November 21, 2009

APA Planning Assistance Team Shares Ideas

on D.C. Neighborhood Revitalization

Team says community diversity, reclaimed waterfront should shape Buzzard Point.

WASHINGTON, DC — A nationally recognized Planning Assistance Team (PAT) recommended at a community meeting today that the focus of redevelopment in the Buzzard Point neighborhood should be on building a diverse residential neighborhood, ensuring that current residents are not displaced as the area is revitalized, and reconnecting the neighborhood to a reclaimed Anacostia River waterfront.

The team, which met November 18-21, was organized by the American Planning Association (APA) at the request of District of Columbia Councilmember Tommy Wells (Ward 6).

The area selected for the project — bounded by South Capitol Street to the east, M Street S.E. to the north, 2nd Street S.W. to the west, and Buzzard Point to the south — has been part of many previous plans but has yet to see significant redevelopment activity.

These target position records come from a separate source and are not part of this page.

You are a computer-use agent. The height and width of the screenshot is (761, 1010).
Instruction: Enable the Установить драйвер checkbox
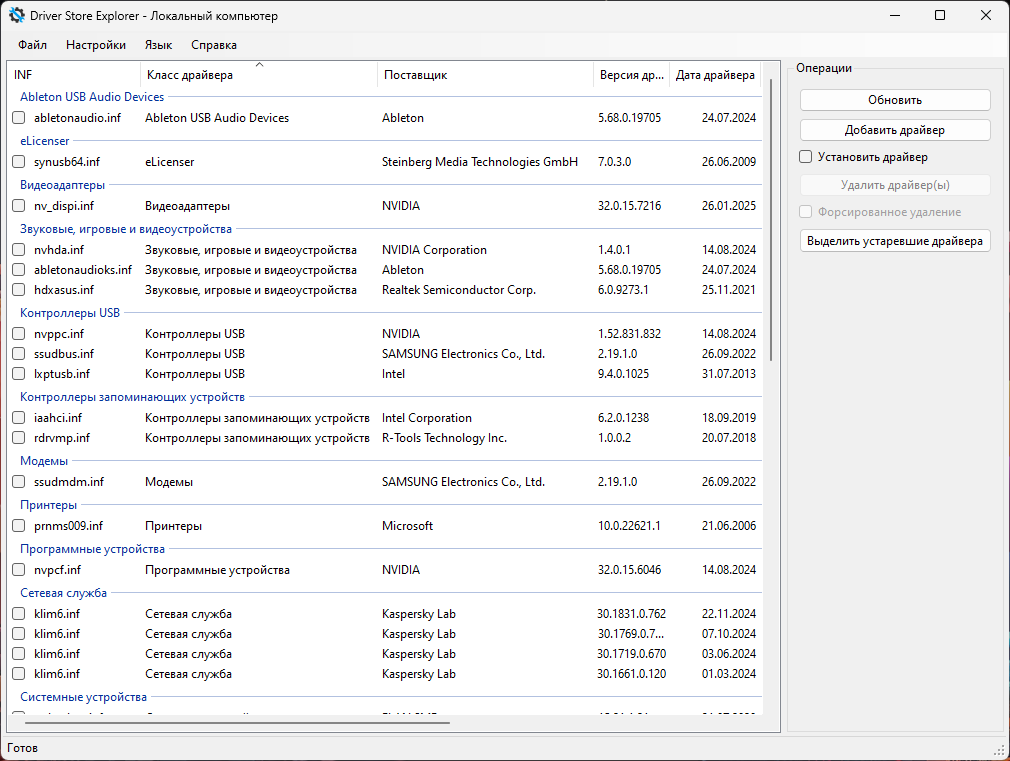(805, 157)
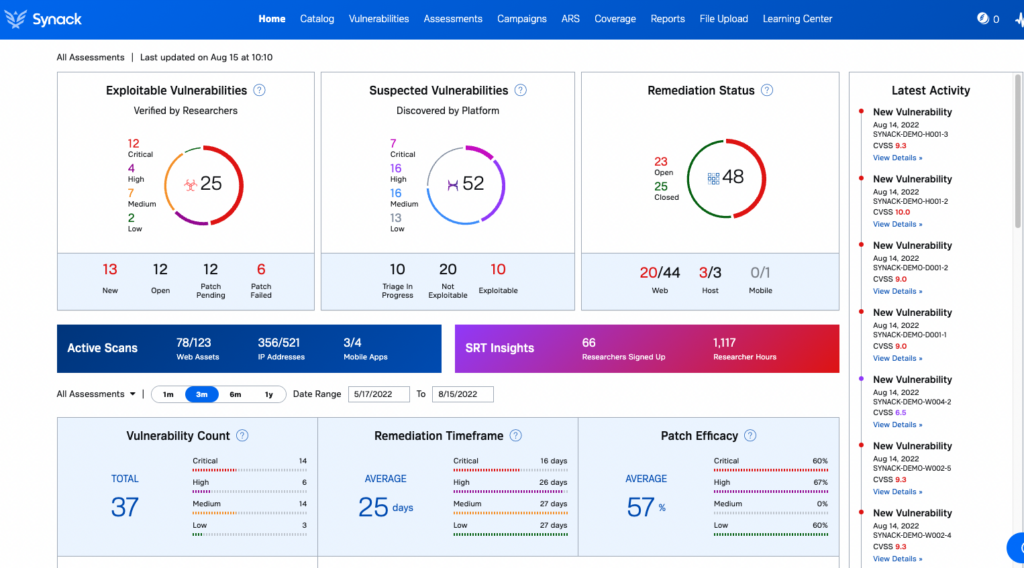Open Patch Efficacy help icon
The height and width of the screenshot is (568, 1024).
coord(750,435)
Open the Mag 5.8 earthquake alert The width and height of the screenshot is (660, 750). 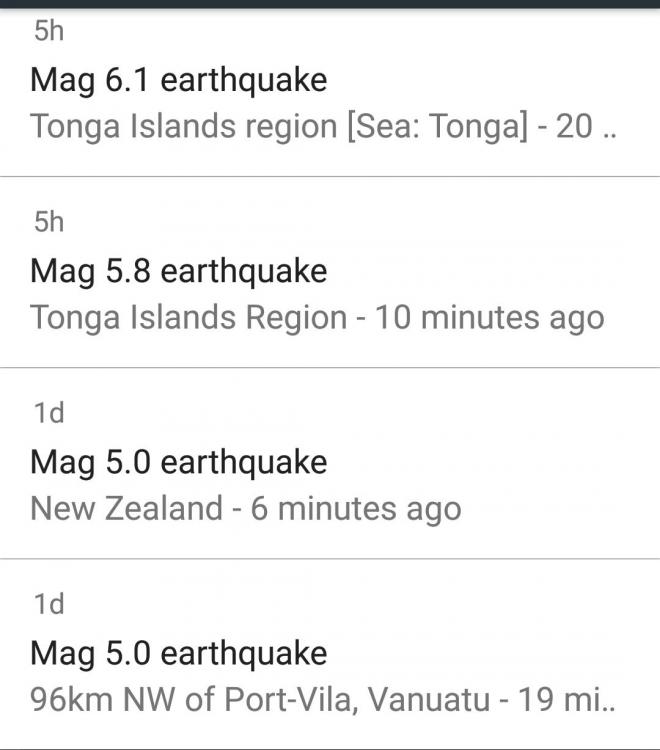point(179,271)
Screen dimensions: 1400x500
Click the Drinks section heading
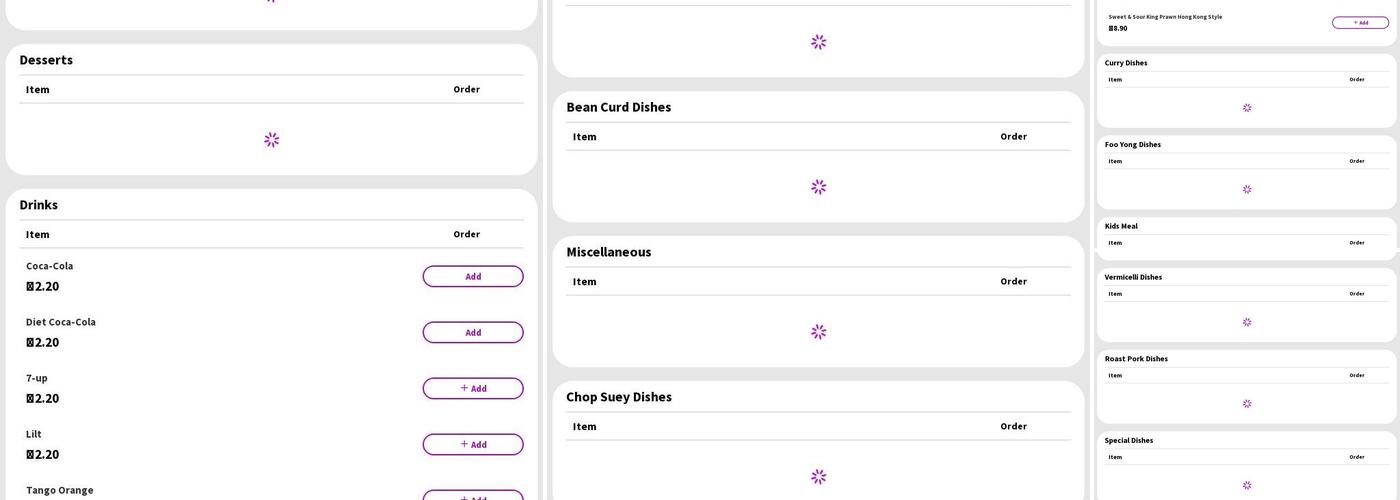click(39, 205)
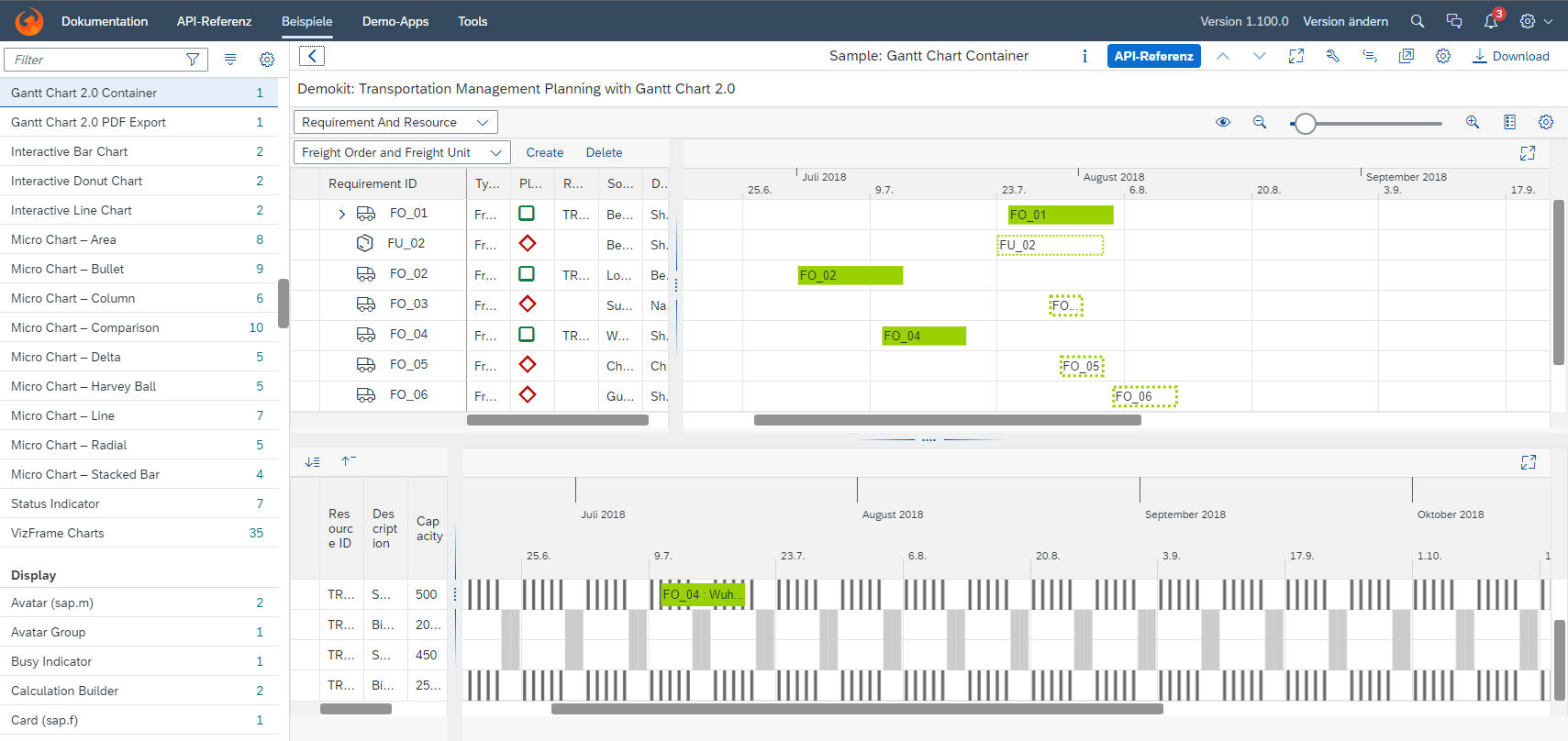This screenshot has height=741, width=1568.
Task: Toggle the eye visibility icon in Gantt toolbar
Action: [x=1223, y=122]
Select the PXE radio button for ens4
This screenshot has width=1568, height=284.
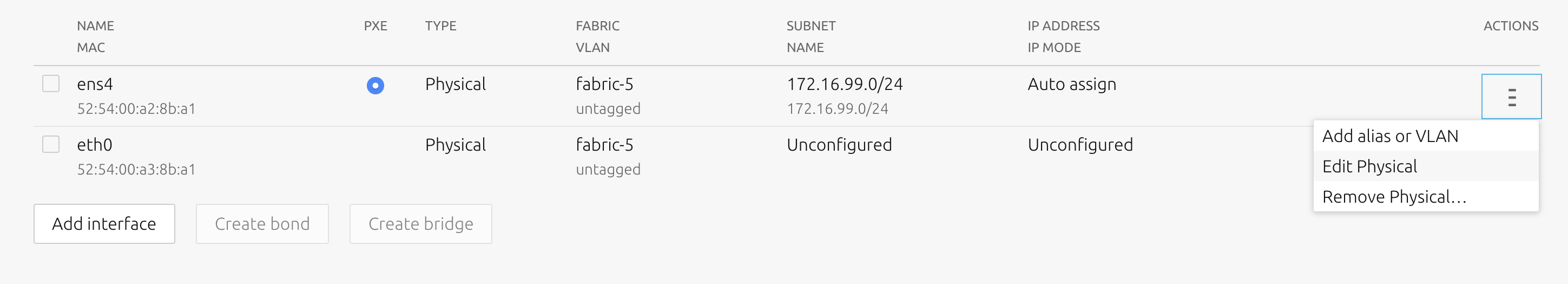[375, 85]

The team's final recommendations are expected to be completed in March 2010.

"It's amazing how quickly a [strategic planning study] can take place and produce a high-quality product," said Councilmember Wells following the public meeting today. The PAT recommendations, he continued, allow the leadership of the community to present development options that have not been "influenced by particular economic interests."

The team stressed three key points:

  • Buzzard Point is a distinct area and should build on its strong existing residential character;
  • Avoid using a cookie-cutter approach to redeveloping the neighborhood; the type of redevelopment taking place east of South Capitol Street is not what should occur west of South Capitol Street; and
  • While there are key transformative events in the works — the reconstruction of South Capitol Avenue, the new streetcar system, and the relocation of the Coast Guard, all of these are five or more years away.

The team interviewed more than 40 neighborhood groups, government agencies, property owners, developers, and residents as part of its pro bono study of the neighborhood. Other recommendations include:   

  • Buzzard Point waterfront development should be low intensity, residential oriented, and designed around the needs of residents rather than tourists or visitors. Not all of D.C.'s waterfront is best used for high-intensity, high-traffic activity.
  • Reroute the planned M Street light rail line to run through the middle of the Buzzard Point neighborhood in order to reduce the isolation of the area, increase development opportunities, and improve access to jobs and shopping.
  • Development of a high-security federal facility between 1st and 2nd streets as has been proposed would not contribute to the goal of creating a sustainable neighborhood, or better linking the housing in the area to the riverfront. It might also create unacceptable traffic congestion.
  • The Steuart site, adjacent to the new South Capitol Avenue oval, may be the single most important site in the area — the gateway to the city from both land and water. It should be used for a building that is significant both architecturally, and in terms of its use as a major destination.
  • Reclaim the waterfront from South Capitol Street to Fort McNair once the US Coast Guard is relocated to St. Elizabeth and preserve the historic Southwest Community House on 2nd Street  as a community center.
  • As a long term goal, work with PEPCO to gradually reduce their footprint in the area and reuse the architecturally significant power generating station as a cultural or educational destination.

Team leader and nationally recognized housing and urban revitalization expert Alan Mallach, FAICP, said that it is important to expand housing choices in the neighborhood and attract more middle-income wage earners to the area. At the same time, with housing prices in the District so high, and fewer and fewer options for low-income residents, he warned against any measures that might reduce the number of affordable units already in place.

Other members of the PAT were: Jeff Frank, AICP, who has 30-plus years experience in planning, most recently as president of PHR+A; John Gosling, AICP, who for the past 25 years led RTKL's planning and urban design sector; Jeff Lee, who is a founding principal of lee+papa, which has worldwide credits including the Pentagon 9-11 Memorial and Ronald Reagan International Trade Center; and Nicole White, who is the founding principal of Symmetra Design and specializes in revitalization studies and transportation planning.